**Task to complete**
Starting with the line that contains "Where should I", copy each line exactly through the end of the listing, and omit all pictures.

**Stored data**
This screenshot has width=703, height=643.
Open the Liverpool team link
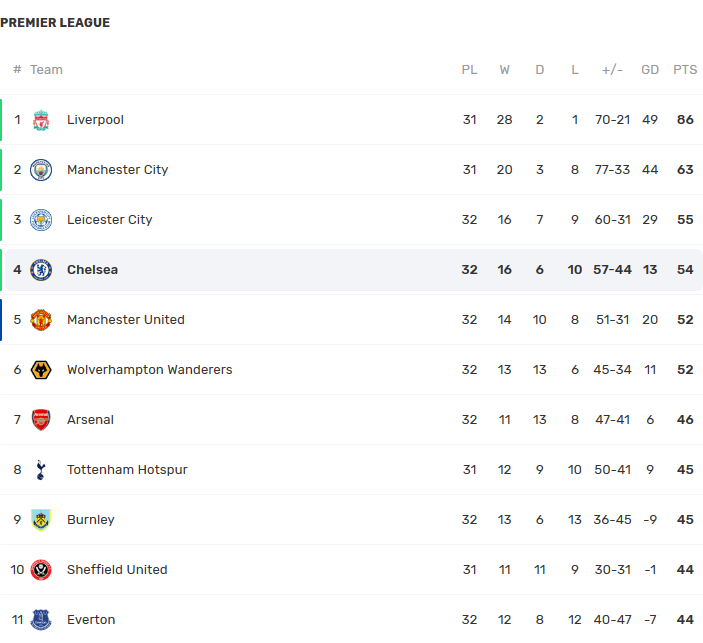coord(95,120)
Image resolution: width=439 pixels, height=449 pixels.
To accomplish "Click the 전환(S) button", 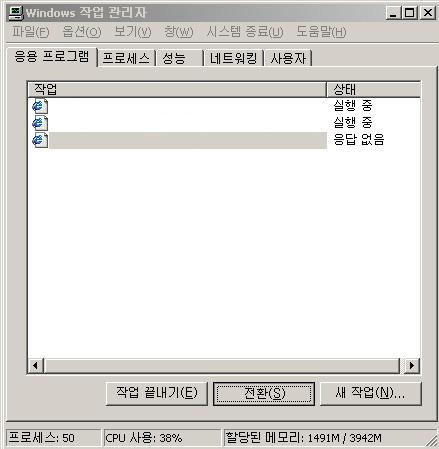I will pos(264,394).
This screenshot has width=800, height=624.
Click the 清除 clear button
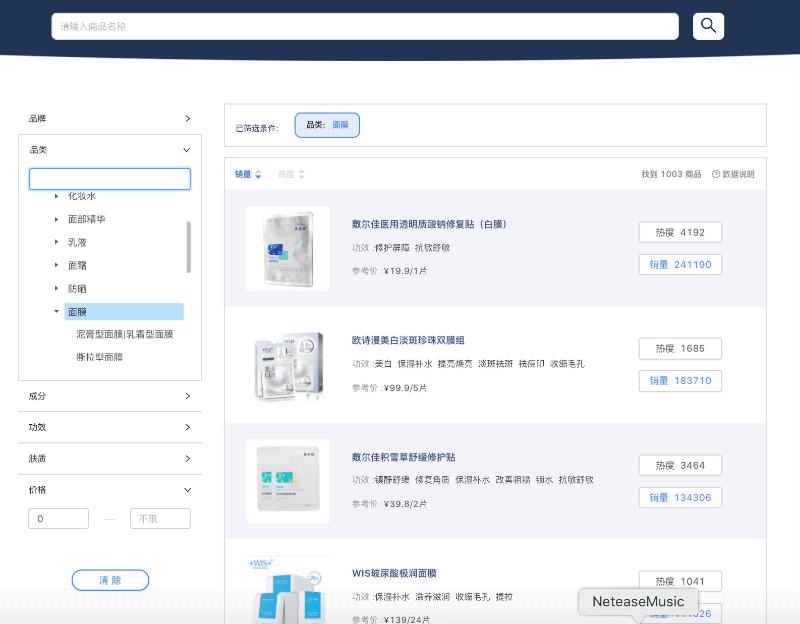pyautogui.click(x=110, y=580)
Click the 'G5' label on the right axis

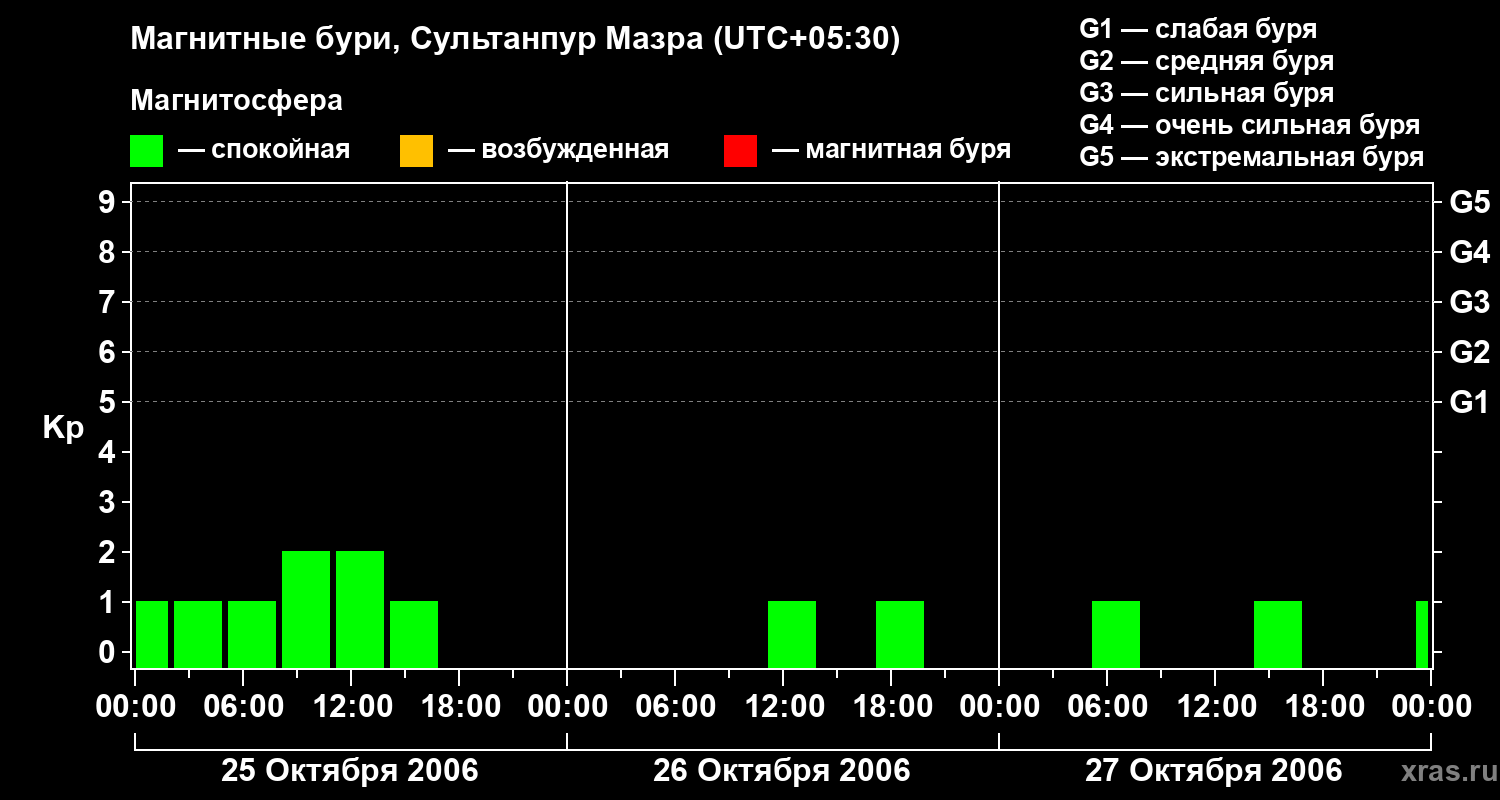pos(1469,203)
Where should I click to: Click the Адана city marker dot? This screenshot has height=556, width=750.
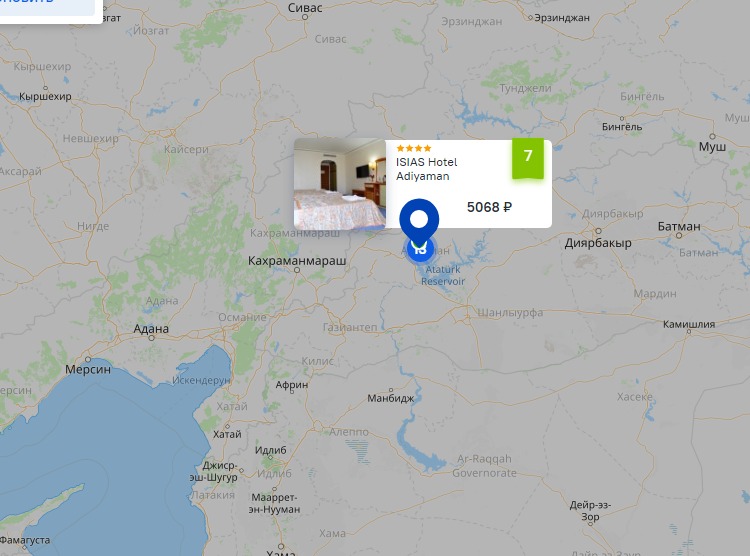click(x=152, y=338)
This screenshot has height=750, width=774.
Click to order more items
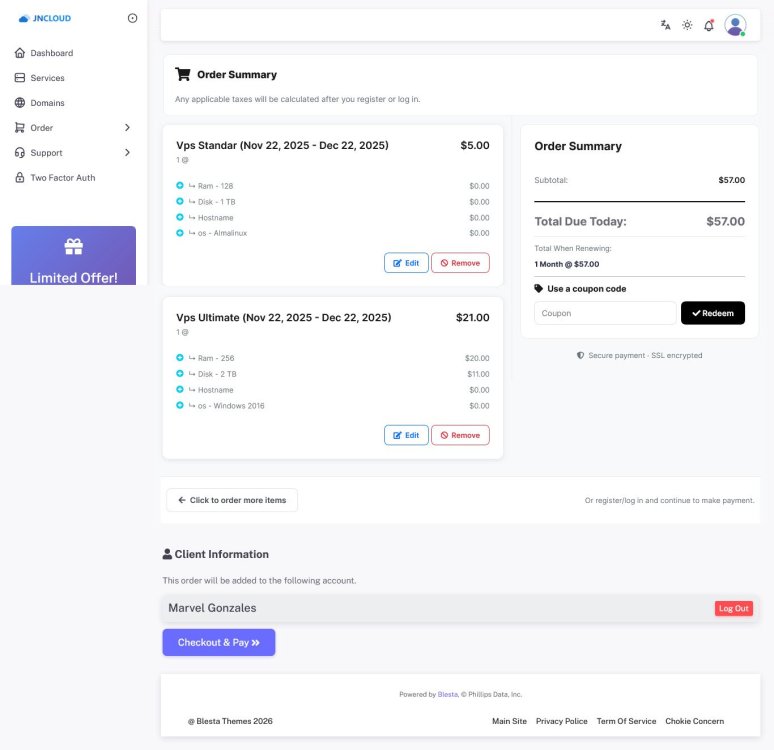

**Task output**
Where should I click to: Click the Адана city marker dot? This screenshot has height=556, width=750.
click(x=152, y=338)
This screenshot has height=750, width=774.
Click to order more items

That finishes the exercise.